At least, that’s what we’re told. When seventeen-year-old Trayvon Martin, an African American, was shot and killed by George Zimmerman, a neighborhood watch leader, in a gated community just outside Orlando, Florida, many around the country expressed outrage that Zimmerman had not been arrested immediately. It seemed to be a clear case of racial bias: when young black men are killed, no one cares. But the special prosecutor, Angela Corey, pushed back: “We only know one category as prosecutors, and that’s a ‘V.’ It’s not a ‘B,’ it’s not a ‘W,’ it’s not an ‘H.’ It’s ‘V,’ for victim. That’s who we work tirelessly for. And that’s all we know, is justice for our victims.” Ask any D.A., any police captain, any judge, and that’s the official line.
But how accurate is this narrative of equal justice?
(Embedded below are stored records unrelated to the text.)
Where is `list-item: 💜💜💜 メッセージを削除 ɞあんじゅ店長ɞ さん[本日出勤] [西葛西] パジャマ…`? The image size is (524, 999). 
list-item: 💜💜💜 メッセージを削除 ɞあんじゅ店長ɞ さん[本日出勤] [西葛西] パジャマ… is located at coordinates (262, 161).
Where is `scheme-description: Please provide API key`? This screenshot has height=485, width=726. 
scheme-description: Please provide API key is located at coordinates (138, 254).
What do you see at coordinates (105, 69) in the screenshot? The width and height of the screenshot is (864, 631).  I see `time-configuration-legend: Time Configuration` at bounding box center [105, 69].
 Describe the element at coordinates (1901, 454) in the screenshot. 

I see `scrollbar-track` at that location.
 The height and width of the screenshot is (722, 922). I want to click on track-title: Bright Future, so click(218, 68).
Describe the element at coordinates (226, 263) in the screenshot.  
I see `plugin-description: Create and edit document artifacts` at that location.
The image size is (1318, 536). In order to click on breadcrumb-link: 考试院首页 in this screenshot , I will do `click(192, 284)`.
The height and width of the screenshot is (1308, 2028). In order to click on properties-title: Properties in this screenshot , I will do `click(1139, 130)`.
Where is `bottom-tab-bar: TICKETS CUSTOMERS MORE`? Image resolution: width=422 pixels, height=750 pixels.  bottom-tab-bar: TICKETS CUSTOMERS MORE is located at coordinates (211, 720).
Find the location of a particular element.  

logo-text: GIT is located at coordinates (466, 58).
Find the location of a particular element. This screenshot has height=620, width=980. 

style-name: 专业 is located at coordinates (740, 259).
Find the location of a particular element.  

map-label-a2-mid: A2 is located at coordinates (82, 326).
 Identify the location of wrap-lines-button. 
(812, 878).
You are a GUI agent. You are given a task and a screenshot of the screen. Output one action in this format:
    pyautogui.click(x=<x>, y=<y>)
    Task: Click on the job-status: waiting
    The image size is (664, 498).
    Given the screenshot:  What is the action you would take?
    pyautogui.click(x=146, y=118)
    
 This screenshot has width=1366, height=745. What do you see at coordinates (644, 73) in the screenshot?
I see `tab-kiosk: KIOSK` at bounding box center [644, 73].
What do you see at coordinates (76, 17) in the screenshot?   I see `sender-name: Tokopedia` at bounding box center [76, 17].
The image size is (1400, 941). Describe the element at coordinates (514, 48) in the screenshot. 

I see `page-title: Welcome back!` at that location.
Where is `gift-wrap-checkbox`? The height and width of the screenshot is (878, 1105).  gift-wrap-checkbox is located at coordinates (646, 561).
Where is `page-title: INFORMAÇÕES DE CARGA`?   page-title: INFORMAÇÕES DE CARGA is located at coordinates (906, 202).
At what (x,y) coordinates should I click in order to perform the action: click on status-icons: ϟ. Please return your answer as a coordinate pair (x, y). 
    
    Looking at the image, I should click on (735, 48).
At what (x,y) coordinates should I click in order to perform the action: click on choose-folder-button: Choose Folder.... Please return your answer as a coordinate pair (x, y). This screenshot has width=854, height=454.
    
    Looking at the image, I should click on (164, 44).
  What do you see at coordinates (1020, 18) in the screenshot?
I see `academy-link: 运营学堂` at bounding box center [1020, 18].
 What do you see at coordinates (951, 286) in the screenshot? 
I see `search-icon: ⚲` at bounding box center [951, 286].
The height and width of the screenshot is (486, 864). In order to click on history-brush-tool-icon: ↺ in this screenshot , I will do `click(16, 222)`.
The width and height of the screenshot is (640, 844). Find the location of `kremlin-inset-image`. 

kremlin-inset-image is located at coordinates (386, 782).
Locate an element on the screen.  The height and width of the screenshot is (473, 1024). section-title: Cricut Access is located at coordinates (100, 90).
Consider the case at hand. It can be divided neatly into two distinct periods: the time when the victim was John and the time when he was David. When his nametag read JOHN DOE ETOH, firefighters, EMTs, nurses, and doctors neglected rules and procedures, ignored responsibilities, and went through the motions. The police, for their part, did not interview potential witnesses, try to identify the victim, canvass the neighborhood, collect any evidence, or question why an apparently intoxicated person had no wallet. The headphones that were found next to John’s body in the grass were simply left at the scene. When the lead officer was asked whether he had filled out the mandatory incident report, he replied, “No, not for a drunk.”